I call this one “the driving instructor’s torture weapon”

Traffic Logic and Conclusion

Traffic Logic

The game’s vehicles obey one rule:

  • Find the fastest route I’m allowed to take

Vehicles don’t care about anything else. They don’t care about distance. They do not care about road type. They do not care about traffic.
Further, they only take into consideration their current maximum potential speed. This means, if some truck is fully loaded and can only drive 31km/h, it does not care if the fastest route is a mud road, a gravel road or a high speed one-direction asphalt highway. A vehicle also always has perfect knowledge of what’s ahead and knows the entire route and knows which roads it can take and what their speed limit is.

This means if there’s for example two roads to it’s destination, one going through a town with a 60km/h speed limit zone and even some 40km/h parts, and another road that goes around the town but has no speed limit, most vehicles will figure out going around the town is actually faster. Unless of course, we’re talking about our dumpy big fat truck from earlier, the one that can only drive 31km/h anyways. In it’s case, it might decide to just drive through the village. To prohibit that, one would also need to put “No Heavy Vehicles except Supply” at various parts of the town, potentially even at the entrance of it. Or one could put a Weight Limit sign infront of the town. Or a No Trailers.

The point is that the toolbox is large and diverse enough, that the same problem can be solved in a bunch of different ways. Most of it can be figured out through experimentation.

Like much of this amazing game, there’s no “one correct way” to do things.

Conclusion

Now what can and should you do with it?
Well… that’s really up to you, and the specific problems you are looking to solve at any given time and location.

Traffic lights are great at directing traffic, but a waste of time and electricity on a random rural road that only has one single random truck drive by once every 40 minutes. Even priority signs might be unnecessary in that situation.

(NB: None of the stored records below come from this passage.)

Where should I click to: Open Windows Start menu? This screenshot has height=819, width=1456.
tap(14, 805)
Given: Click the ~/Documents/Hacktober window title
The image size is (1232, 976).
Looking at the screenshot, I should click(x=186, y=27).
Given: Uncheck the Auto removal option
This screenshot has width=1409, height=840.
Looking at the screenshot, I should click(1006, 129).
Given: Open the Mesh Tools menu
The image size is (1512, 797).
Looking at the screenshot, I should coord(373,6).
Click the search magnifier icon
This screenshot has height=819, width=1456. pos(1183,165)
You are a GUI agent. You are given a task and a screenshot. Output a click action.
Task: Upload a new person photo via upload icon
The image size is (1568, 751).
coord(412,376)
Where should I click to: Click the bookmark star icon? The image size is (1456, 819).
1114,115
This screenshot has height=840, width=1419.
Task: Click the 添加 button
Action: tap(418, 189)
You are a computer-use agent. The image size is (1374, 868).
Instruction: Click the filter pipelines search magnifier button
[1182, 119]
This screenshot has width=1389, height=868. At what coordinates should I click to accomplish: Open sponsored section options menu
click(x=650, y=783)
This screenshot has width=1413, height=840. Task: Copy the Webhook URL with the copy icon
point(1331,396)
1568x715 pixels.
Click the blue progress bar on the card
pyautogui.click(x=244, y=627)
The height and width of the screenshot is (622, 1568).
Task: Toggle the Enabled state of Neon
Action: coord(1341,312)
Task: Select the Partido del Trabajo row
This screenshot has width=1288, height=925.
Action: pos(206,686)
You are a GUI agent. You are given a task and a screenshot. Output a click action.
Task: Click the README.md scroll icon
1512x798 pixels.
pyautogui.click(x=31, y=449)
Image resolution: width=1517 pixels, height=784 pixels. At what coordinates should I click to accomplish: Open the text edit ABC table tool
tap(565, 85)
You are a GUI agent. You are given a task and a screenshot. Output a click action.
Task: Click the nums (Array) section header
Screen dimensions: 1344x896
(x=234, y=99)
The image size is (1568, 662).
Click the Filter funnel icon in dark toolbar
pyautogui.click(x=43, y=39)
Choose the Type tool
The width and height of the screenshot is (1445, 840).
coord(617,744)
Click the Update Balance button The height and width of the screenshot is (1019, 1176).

At the entrance of a busy industrial area, you could have 3 separate roads leading into it. One for buses and private cars bringing workers, a separate one for the empty trucks, and one for the fully loaded trucks. The car/bus road could have “Heavy Cargo trucks” banned. The road for empty trucks could have a “Weight Limit” of 7t, which is exactly the LZ100 dumper semi-trailer truck, meaning any one of those with a full load would be banned from it. And the road for the full trucks, could have the “No Overtaking” sign alongside a “Speed Limit” of 50km/h, so the heavy fully loaded trucks are left alone and not interrupted.

(Looking at it, one could even further optimize it by switching the two truck roads, since the empty ones are crossing the path of the full ones. Further, in this screenshot, there are no full ones heading towards the area and leaving empty)

You can have a large downtown area, which is part of a Speed Limit 40 zone, but has one large road going through it with a speed limit of 70. Meanwhile, all the side roads have the “No Heavy Cargo except Supplies”. And also, pedestrians are banned from just walking all over the fast road, and instead are told to use the safe bridges.

You can have one Distribution Office take from two different cargo station, one of the two is exclusive for smaller trucks, while the large trailer trucks are bound to the other one. This means the two types of trucks won’t clog each other up when picking up goods, but they’re still part of the same distribution office and can deliver to the same customers. This could be done by having one cargo station access road have a 5t Weight Limit or restrict trailers, or both. Then have a 30km/h speed limit on the other one, just to make it even less attractive for the small trucks’ pathfinding.